◆ Excerpt to read:
[v4] ethdev: add flow API to expand RSS flows

Message ID 20180627145525.8659-1-nelio.laranjeiro@6wind.com (mailing list archive)
State Superseded, archived
Delegated to: Ferruh Yigit
Headers
Series [v4] ethdev: add flow API to expand RSS flows |

Checks

Context Check Description
ci/checkpatch success coding style OK
ci/Intel-compilation success Compilation OK

Commit Message

Nélio Laranjeiro June 27, 2018, 2:55 p.m. UTC
  Introduce an helper for PMD to expand easily flows items list with RSS
action into multiple flow items lists with priority information.

For instance a user items list being "eth / end" with rss action types
"ipv4-udp ipv6-udp end" needs to be expanded into three items lists:

 - eth
 - eth / ipv4 / udp
 - eth / ipv6 / udp

to match the user request.  Some drivers are unable to reach such
request without this expansion, this API is there to help those.
Only PMD should use such API for their internal cooking, the application
will still handle a single flow.

Signed-off-by: Nelio Laranjeiro <nelio.laranjeiro@6wind.com>

---

Changes in v4:

- Replace the expanded algorithm with a graph to support also tunnel
pattern matching.

Changes in v3:

- Fix a segmentation fault due to an uninitialized pointer.

Changes in v2:

- Fix expansion for UDP/TCP layers where L3 may not be in the original
  items list and thus is missing in the expansion.
- Fix size verification for some layers causing a segfault
---
 lib/librte_ethdev/rte_flow.c        | 105 ++++++++++++++++++++++++++++
 lib/librte_ethdev/rte_flow_driver.h |  48 +++++++++++++
 2 files changed, 153 insertions(+)
  

Comments

Adrien Mazarguil June 28, 2018, 12:33 p.m. UTC | #1
On Wed, Jun 27, 2018 at 04:55:25PM +0200, Nelio Laranjeiro wrote:
> Introduce an helper for PMD to expand easily flows items list with RSS
> action into multiple flow items lists with priority information.

◆ Problem 1: In the RSS flow expansion patch, why does the helper expand a user's items list into several items lists?

◆ Recorded data:
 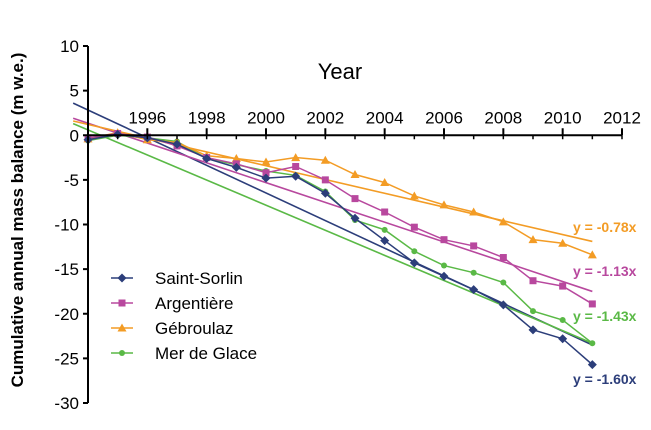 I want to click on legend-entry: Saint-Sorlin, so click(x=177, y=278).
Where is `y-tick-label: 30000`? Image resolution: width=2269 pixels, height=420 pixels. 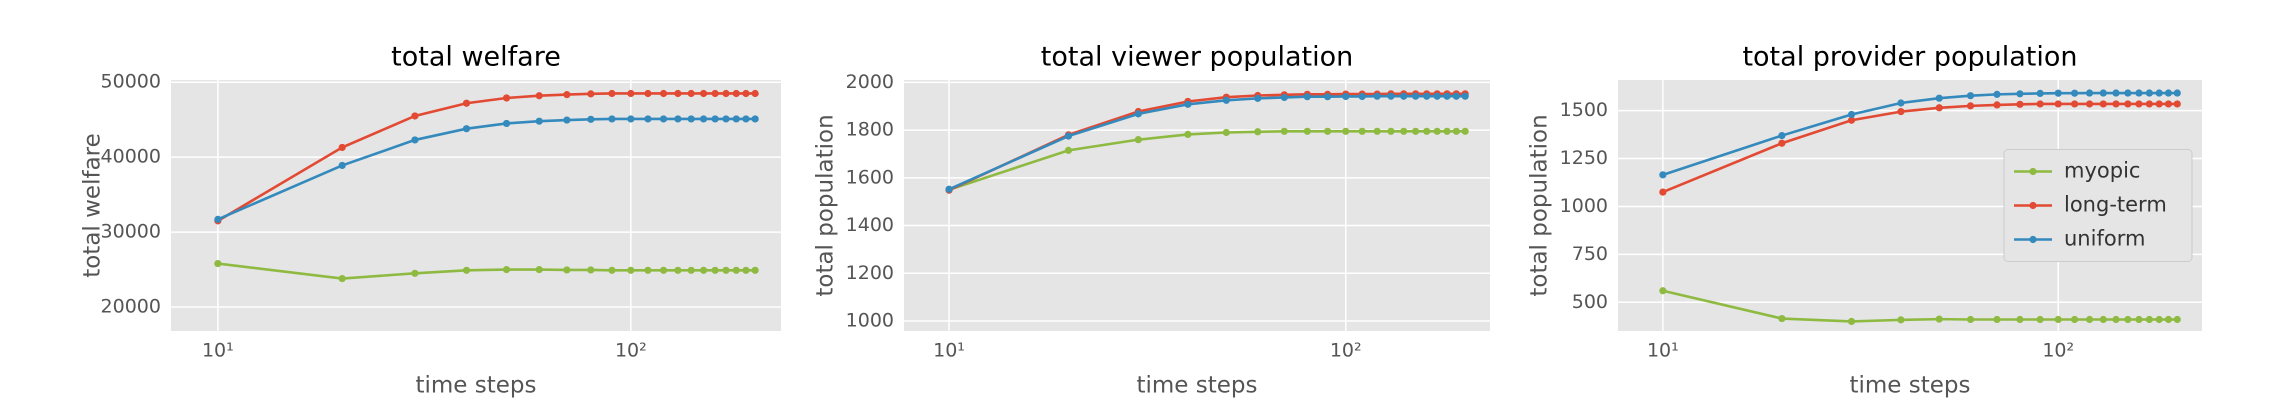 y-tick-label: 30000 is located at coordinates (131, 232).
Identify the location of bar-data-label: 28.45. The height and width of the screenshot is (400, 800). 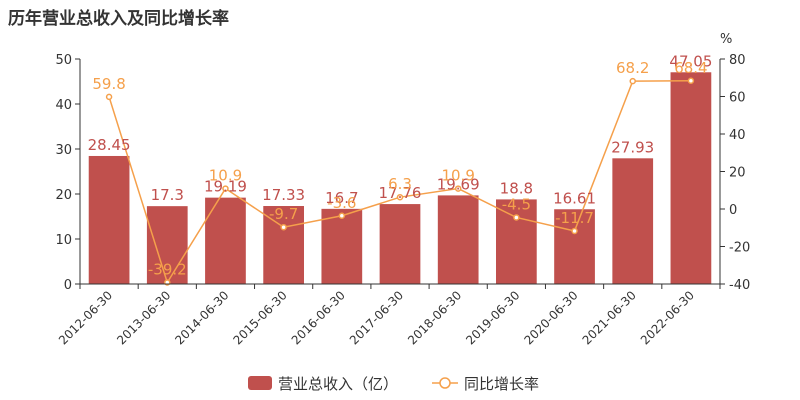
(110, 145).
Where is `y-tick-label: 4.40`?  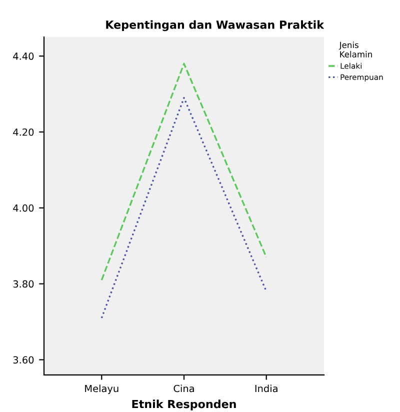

* * *

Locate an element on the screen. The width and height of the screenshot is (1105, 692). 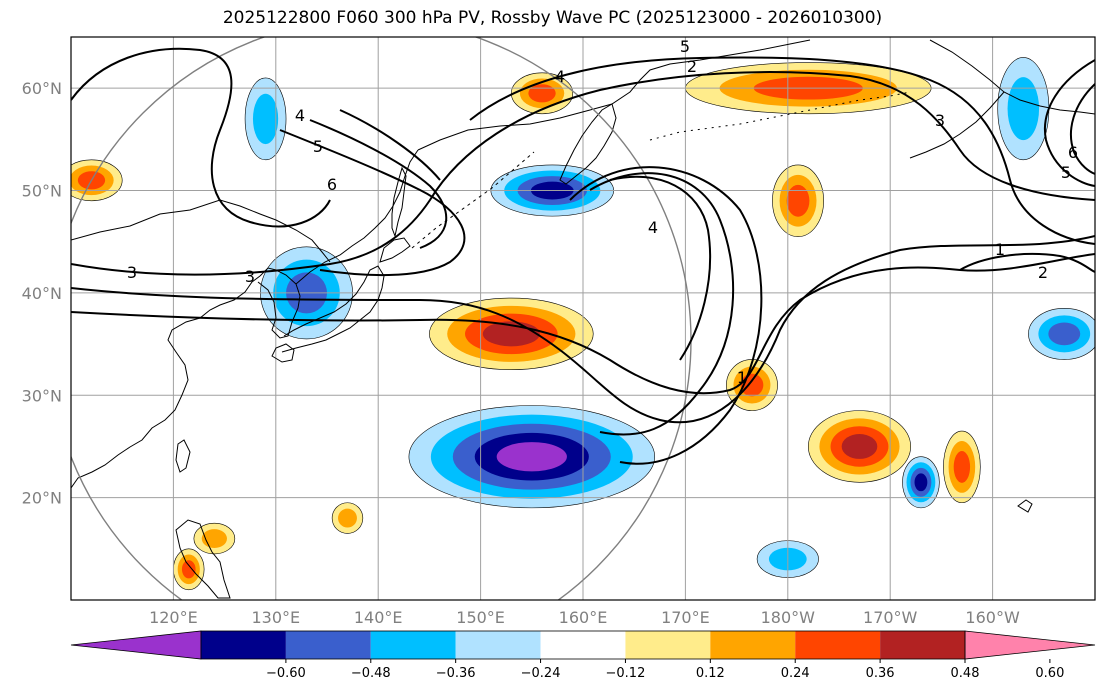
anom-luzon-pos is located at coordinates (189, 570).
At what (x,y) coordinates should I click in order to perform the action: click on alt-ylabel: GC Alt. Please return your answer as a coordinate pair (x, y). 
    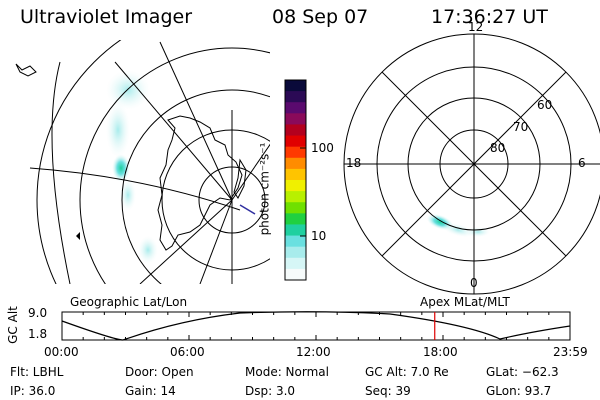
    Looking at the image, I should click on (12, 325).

◆ Problem 2: Lay out the lines of the listing as a numbered list, starting at the line that contains "Locate an element" and ending at the line that contains "Looking at the". Omit blank lines and leave out the pictures.

◆ Solution 1: Some drivers cannot meet the user's request without this expansion, so the helper turns a single items list with an RSS action into the multiple items lists needed to match that request. For example, "eth / end" with RSS types "ipv4-udp ipv6-udp end" becomes "eth", "eth / ipv4 / udp", and "eth / ipv6 / udp".

◆ Solution 2:
1. Locate an element on the screen. The width and height of the screenshot is (1105, 692). 
2. anom-luzon-pos is located at coordinates (189, 570).
3. At what (x,y) coordinates should I click in order to perform the action: click on alt-ylabel: GC Alt. Please return your answer as a coordinate pair (x, y). 
4.     Looking at the image, I should click on (12, 325).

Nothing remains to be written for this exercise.